▸ **Material for the task**:
• • • •
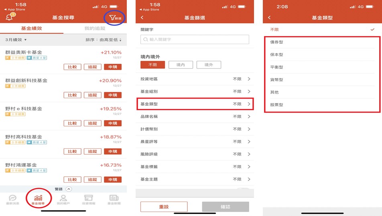Expand 基金類型 filter row
The width and height of the screenshot is (382, 216).
tap(195, 104)
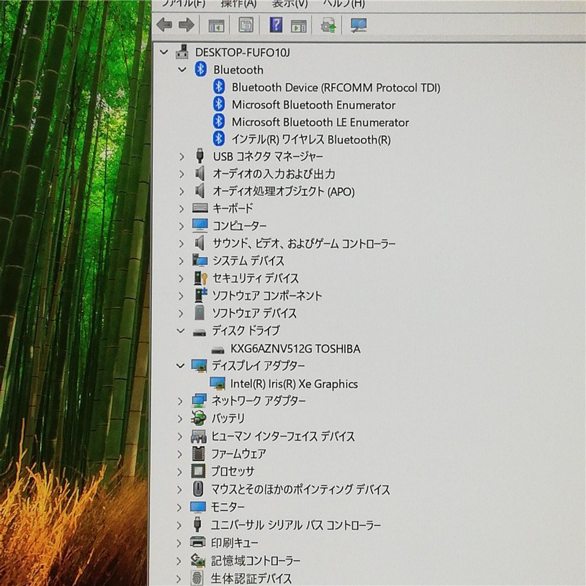Open the Properties toolbar icon
586x586 pixels.
(x=246, y=25)
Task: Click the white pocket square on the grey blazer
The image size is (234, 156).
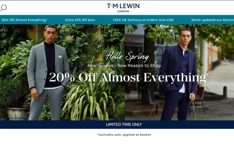Action: 60,57
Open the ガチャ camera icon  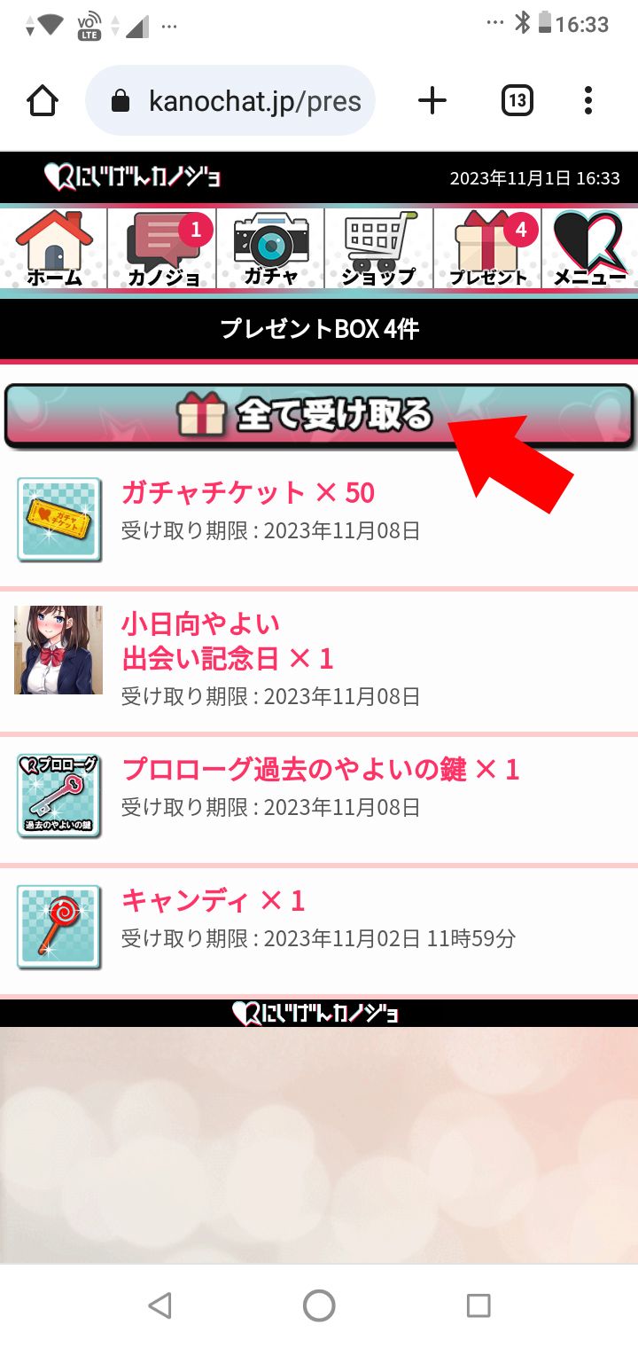[270, 248]
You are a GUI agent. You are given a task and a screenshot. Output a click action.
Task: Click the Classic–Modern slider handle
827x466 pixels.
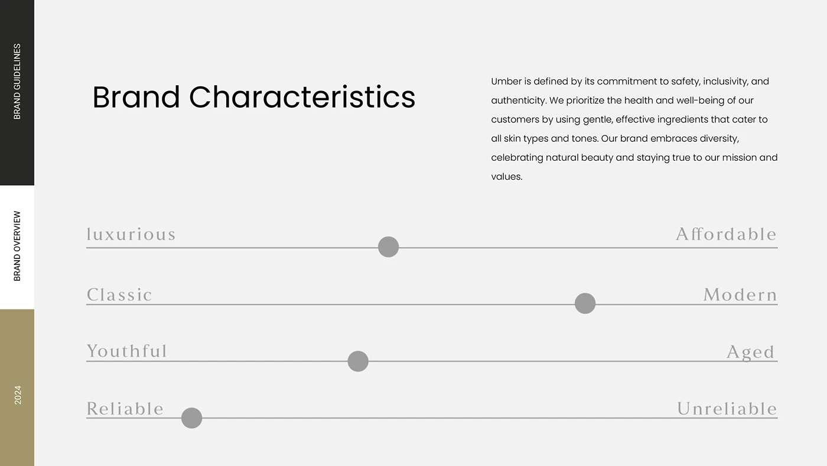click(x=585, y=303)
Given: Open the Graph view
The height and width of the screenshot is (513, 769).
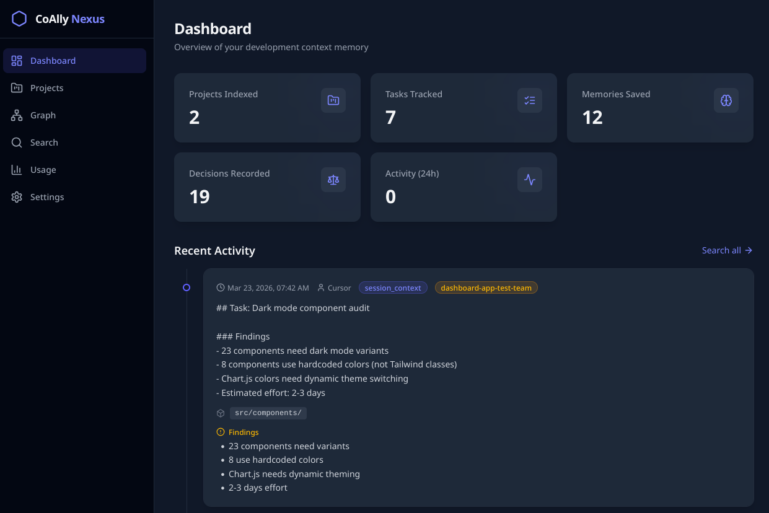Looking at the screenshot, I should coord(43,115).
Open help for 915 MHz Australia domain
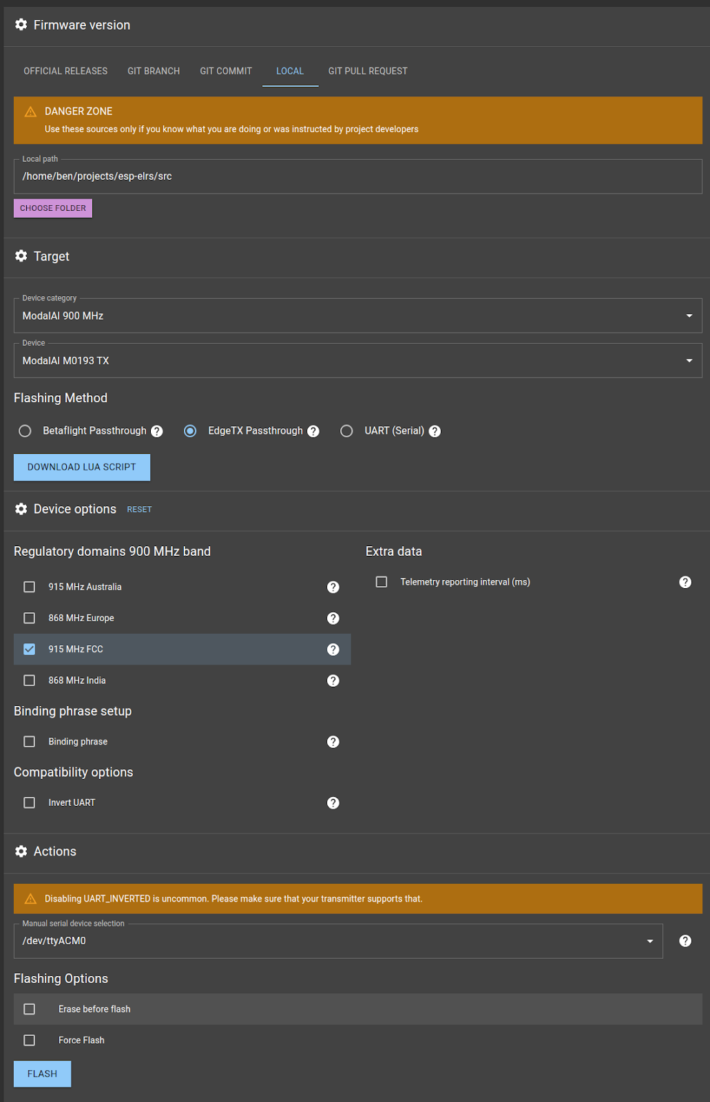 pos(333,587)
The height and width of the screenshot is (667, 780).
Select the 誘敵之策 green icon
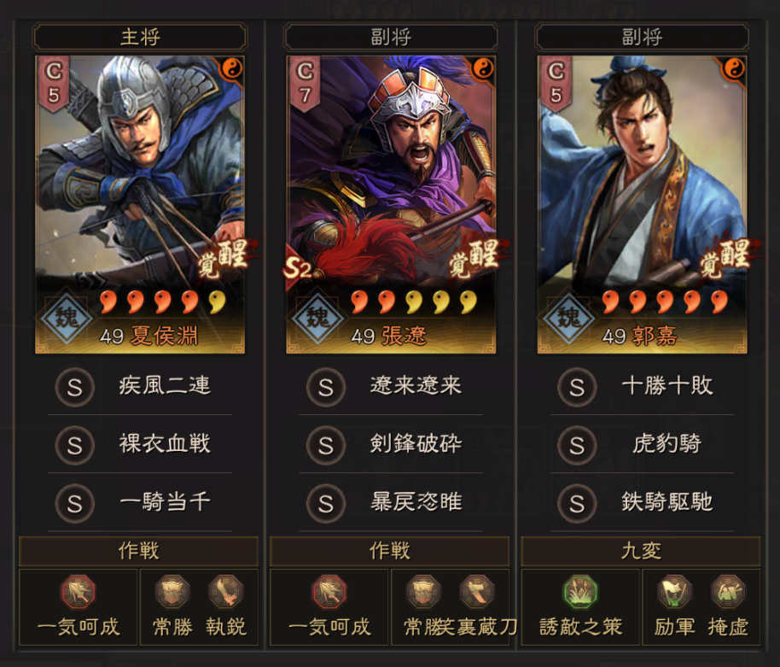[x=580, y=591]
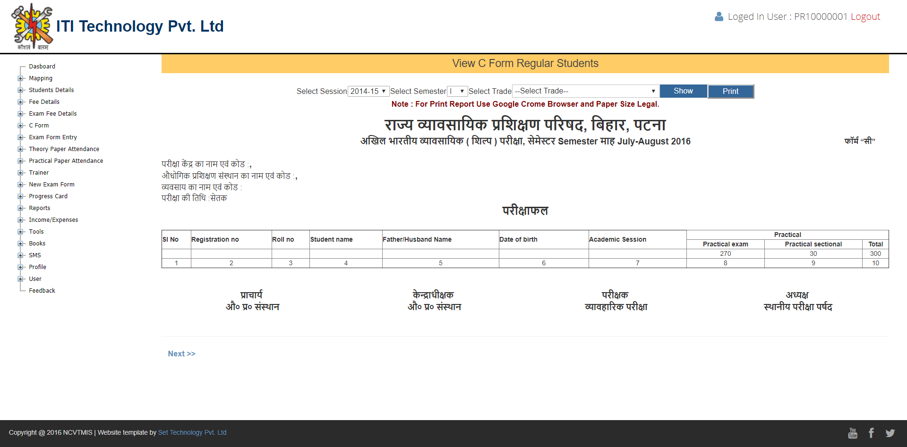Screen dimensions: 907x447
Task: Open Set Technology Pvt. Ltd footer link
Action: (x=192, y=432)
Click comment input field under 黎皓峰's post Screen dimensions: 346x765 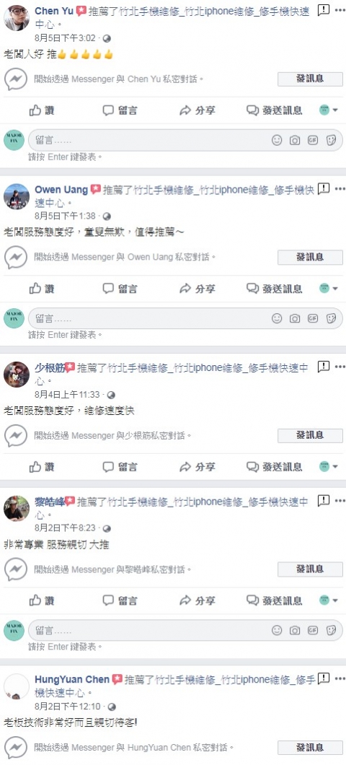pyautogui.click(x=185, y=630)
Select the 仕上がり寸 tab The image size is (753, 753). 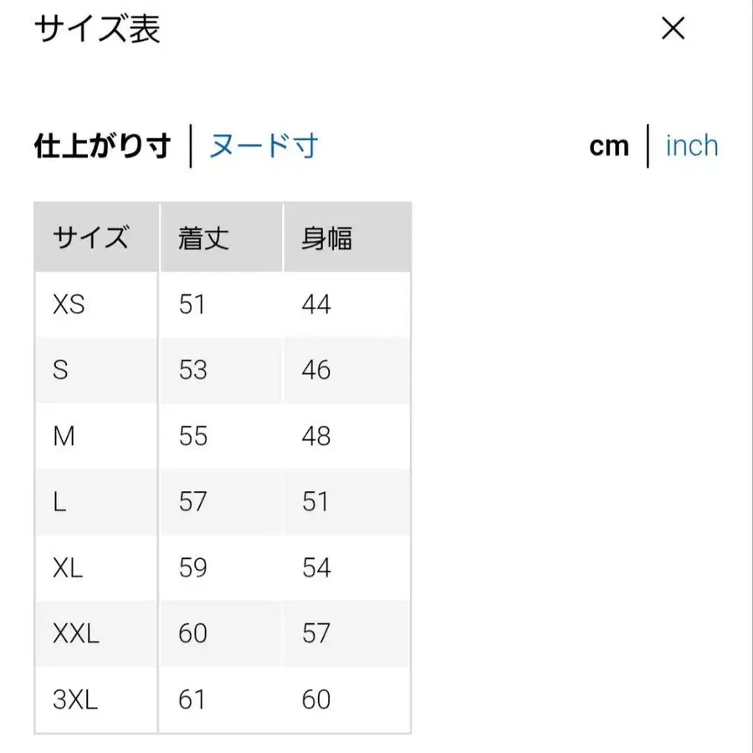[100, 145]
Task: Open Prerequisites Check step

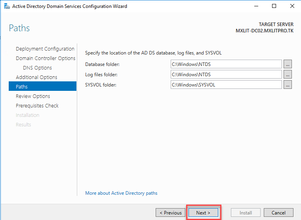Action: [x=37, y=106]
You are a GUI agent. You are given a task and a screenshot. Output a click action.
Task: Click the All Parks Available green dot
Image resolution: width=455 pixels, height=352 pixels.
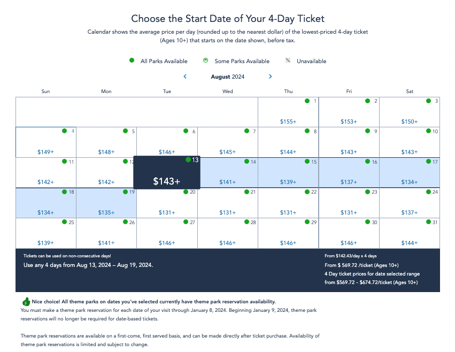click(132, 60)
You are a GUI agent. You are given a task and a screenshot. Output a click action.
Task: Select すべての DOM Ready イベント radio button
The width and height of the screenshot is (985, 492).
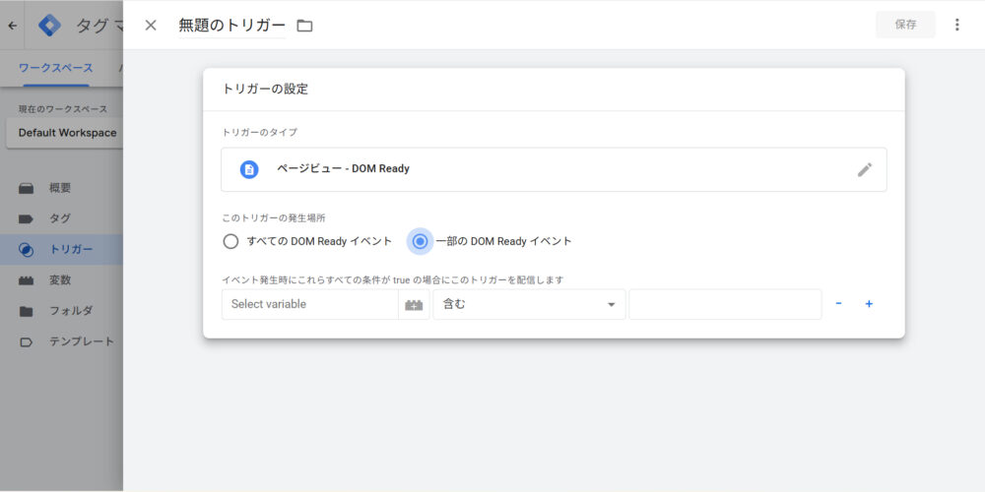[x=230, y=241]
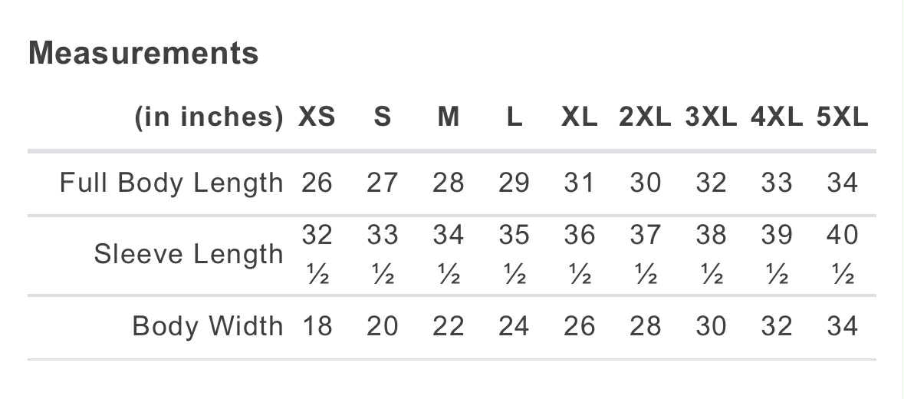Click Sleeve Length value for 4XL
The width and height of the screenshot is (904, 399).
tap(776, 254)
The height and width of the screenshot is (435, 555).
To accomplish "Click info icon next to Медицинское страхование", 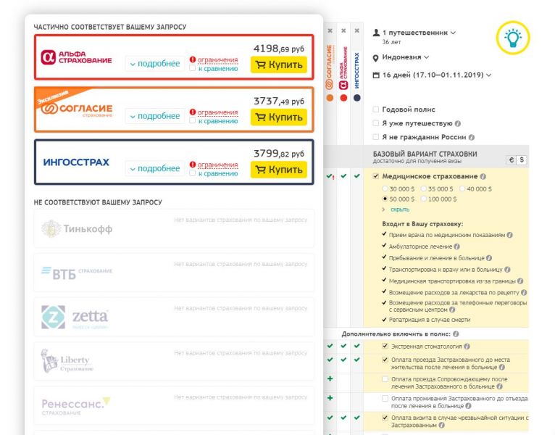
• • • •
▸ **Your instructions**: What you output must be exactly the lines from the line with "The width and height of the screenshot is (985, 492)." through the last line of the listing, pictures excluded.

▸ **Answer to the problem**:
The width and height of the screenshot is (985, 492).
[x=230, y=241]
Click Sleeve Length value for 4XL
The width and height of the screenshot is (904, 399).
tap(776, 254)
The height and width of the screenshot is (435, 555).
To accomplish "Click info icon next to Медицинское страхование", 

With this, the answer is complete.